Three years ago, a talent manager in Los Angeles did something his peers thought was either visionary or insane. He stopped pursuing traditional artists — the singers chasing labels, the actors auditioning for pilots — and built an entire management company around creators whose primary performance space was TikTok Live.
His colleagues were polite about it. "Everyone thought I'd lost my mind," he says, sitting in an office that has since expanded from a single room to a full floor. "They'd say, 'Those aren't real artists. That's not real entertainment.' And I'd say, 'Tell that to the creator who just made $40,000 in a month from her living room.'"
The bet was based on a simple observation: the audiences on TikTok Live were exhibiting behavior that the traditional entertainment industry would kill for. They showed up every night. They spent money directly on the performers. They formed communities around individual creators that had the loyalty and intensity of fan bases that take traditional artists years to build.

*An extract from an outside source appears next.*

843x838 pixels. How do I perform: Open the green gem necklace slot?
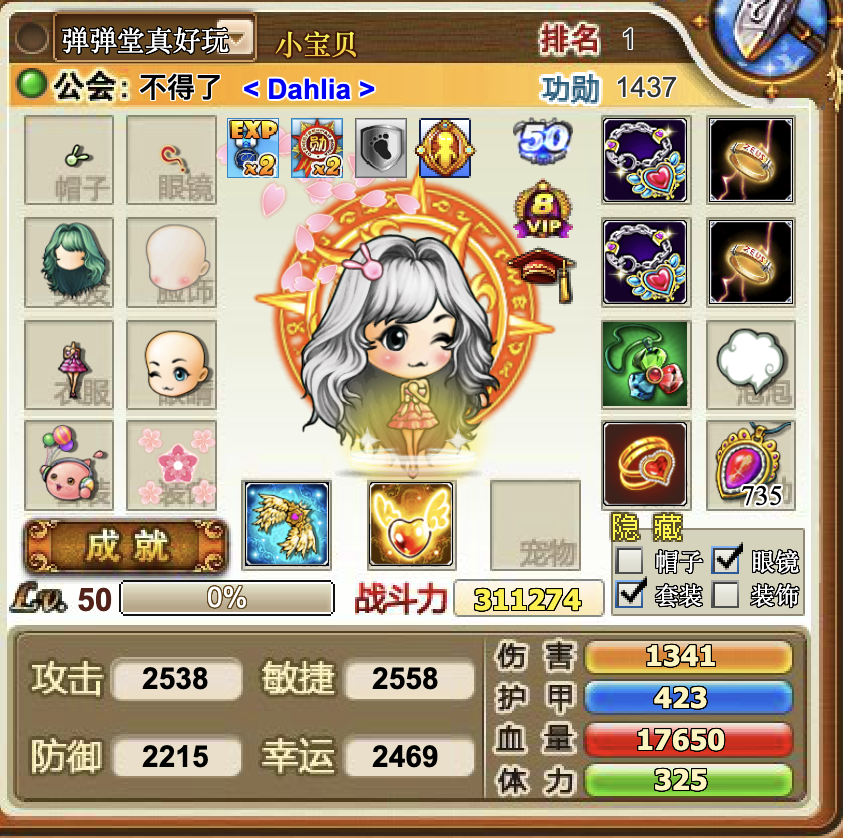point(645,364)
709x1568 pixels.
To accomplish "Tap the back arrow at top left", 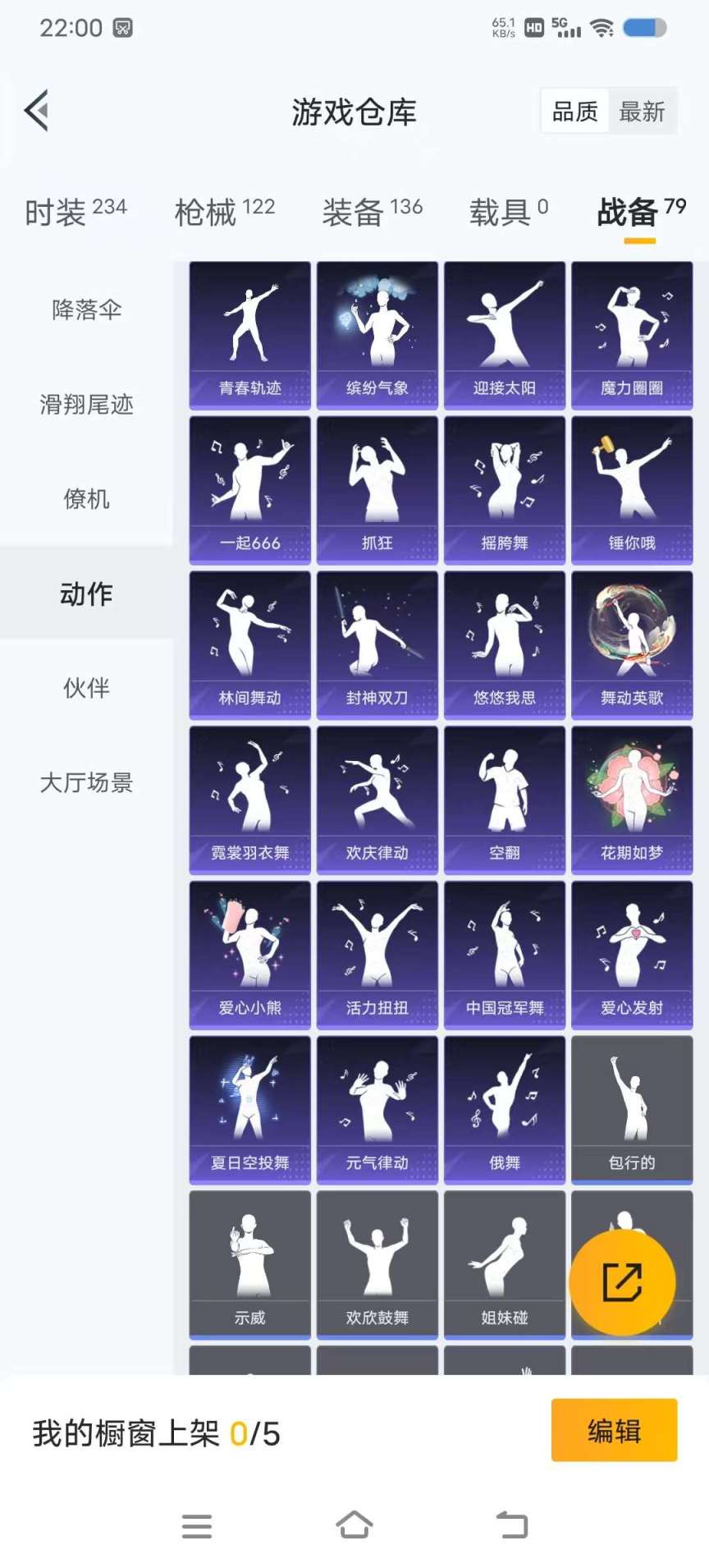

What they didn't have was infrastructure. Most livestream creators were managing themselves — handling their own scheduling, their own brand deals, their own finances, their own mental health in a format that demands constant emotional availability. The burnout rate was enormous. Talented creators were flaming out not because they lacked audiences but because they lacked support.
That was the gap. "I realized I could do for livestream creators what traditional managers do for traditional artists — handle the business so they can focus on the performance. Except the business model was completely different, so I had to build the playbook from scratch."
The playbook he developed treats livestream creators as multi-platform entertainment properties. The livestream is the core product — the nightly performance that builds and maintains the audience. But the revenue and career development extend outward from there: brand partnerships, live events, merchandise, music releases, and increasingly, crossover opportunities into traditional entertainment that leverage the creator's existing audience.
The results have been striking. Several of his clients have transitioned from purely digital performers to headlining live events that sell out mid-size venues. One has a development deal for a television project. Two have released music that charted, driven entirely by their livestream audiences rather than radio or playlist placement.
"The industry is finally paying attention," he says. "Labels are calling me. Agencies are calling me. The same people who said livestream wasn't real entertainment are now asking me how to get into the space."
The irony isn't lost on him. But he's not interested in vindication. He's interested in the next phase: building a management infrastructure that can support livestream talent at scale, with the same kind of career development, mental health support, and long-term strategic planning that traditional entertainment management has refined over decades.
"These creators are doing something unprecedented," he says. "They're performing live, unscripted, for hours at a time, building real relationships with real audiences. That's harder than most things in entertainment. They deserve management that takes it seriously."